Mereka harus membayar BPJS-nya sendiri karena bukan bagian dari penerima bantuan iuran. Fokus kebijakan ekonomi di banyak negara, termasuk Indonesia, praktis pada kelompok miskin. Kelas menengah nyaris terabaikan. Bagaimana kelas menengah bawah ini menghadapi guncangan ekonomi?
Kelas menengah bawah memang tidak punya banyak pilihan. Instrumen perlindungan sosial juga tidak memadai. Mereka tidak berhak akan bantuan sosial karena mereka bukan termasuk kelompok miskin.
Kelas menengah terabaikan
Ekonomi Indonesia memang tumbuh sekitar 5 persen pada 2023, termasuk salah satu yang paling baik di G20.
Namun, tantangan tahun 2024 tak mudah. Memang ada ruang The Fed akan menurunkan bunga pada paruh kedua 2024. Namun, kita harus tetap berhati-hati. Pasar keuangan masih akan bergejolak. Probabilitas resesi ekonomi di Amerika Serikat yang menurun akan mendorong aktivitas ekonomi. Permintaan uang untuk transaksi meningkat. Permintaan terhadap obligasi T-bills akan menurun.

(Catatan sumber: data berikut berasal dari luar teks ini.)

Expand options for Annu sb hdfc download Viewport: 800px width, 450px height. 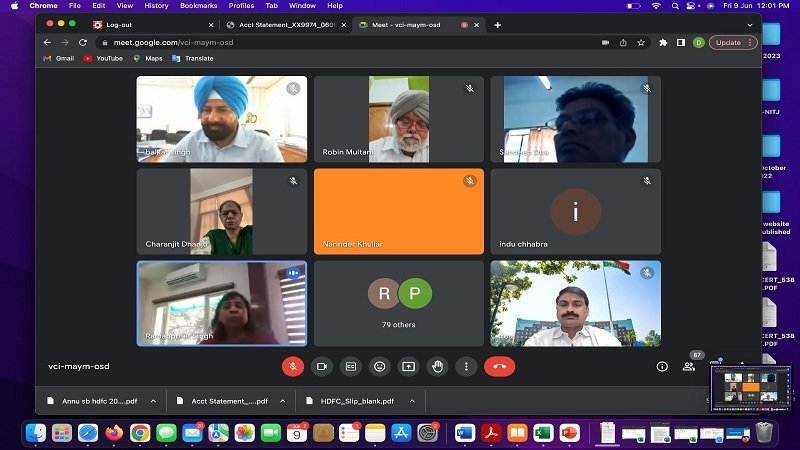(153, 401)
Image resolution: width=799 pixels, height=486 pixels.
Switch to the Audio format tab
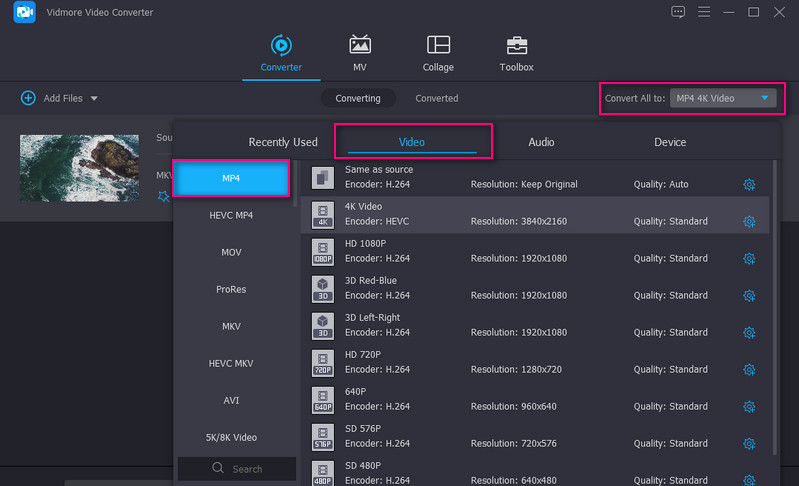541,142
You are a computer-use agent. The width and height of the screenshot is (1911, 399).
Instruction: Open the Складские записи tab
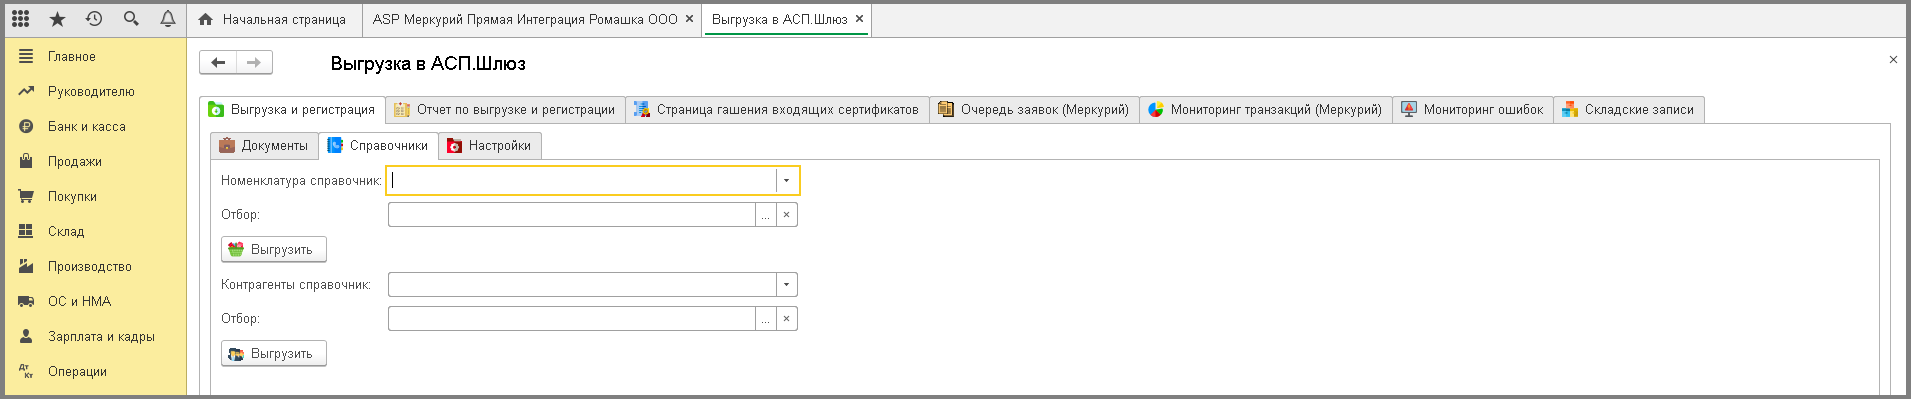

Di sisi lain, defisit anggaran Pemerintah AS diperkirakan meningkat dari 5,4 persen dari produk domestik bruto (PDB) pada 2022 menjadi 7,7 persen dari PDB pada 2023 dan akan semakin membengkak lagi tahun 2024. Implikasinya penawaran obligasi akan meningkat. Maka, ada risiko ada kelebihan penawaran obligasi. Harga obligasi akan turun dan imbal hasil (yield) akan meningkat.
Jika ini terjadi, The Fed harus menunda penurunan bunga dan imbal hasil di emerging markets (EM), termasuk Indonesia juga akan meningkat. Itu sebabnya, siklus pengetatan moneter di AS harus dibaca dengan hati-hati.
Selain itu, jika konflik Hamas-Israel meluas, bukan tidak mungkin harga minyak juga akan naik. Jika itu terjadi, beban subsidi akan meningkat. Namun, saya melihat, karena defisit APBN per 12 Desember 2023 baru 0,17 persen dari PDB, mungkin sekali defisit APBN 2023 akan jauh lebih rendah dari target.
Heryunanto
Mengingat 2024 tahun pemilu, kecil kemungkinan pemerintah menaikkan harga BBM. Jika harga minyak naik karena konflik Palestina, ada ruang bagi pemerintah untuk menyerapnya sebagai tambahan beban subsidi BBM mengingat defisit APBN yang kecil di 2023.
Dampak dari tekanan ekonomi global dan lambatnya belanja pemerintah mulai terlihat pada konsumsi rumah tangga, khususnya kelompok menengah bawah. Konsisten dengan ini, Indeks Kepercayaan Konsumen untuk kelompok pengeluaran di bawah Rp 3 juta terus menurun dan kelompok pengeluaran Rp 4 juta ke atas cenderung meningkat.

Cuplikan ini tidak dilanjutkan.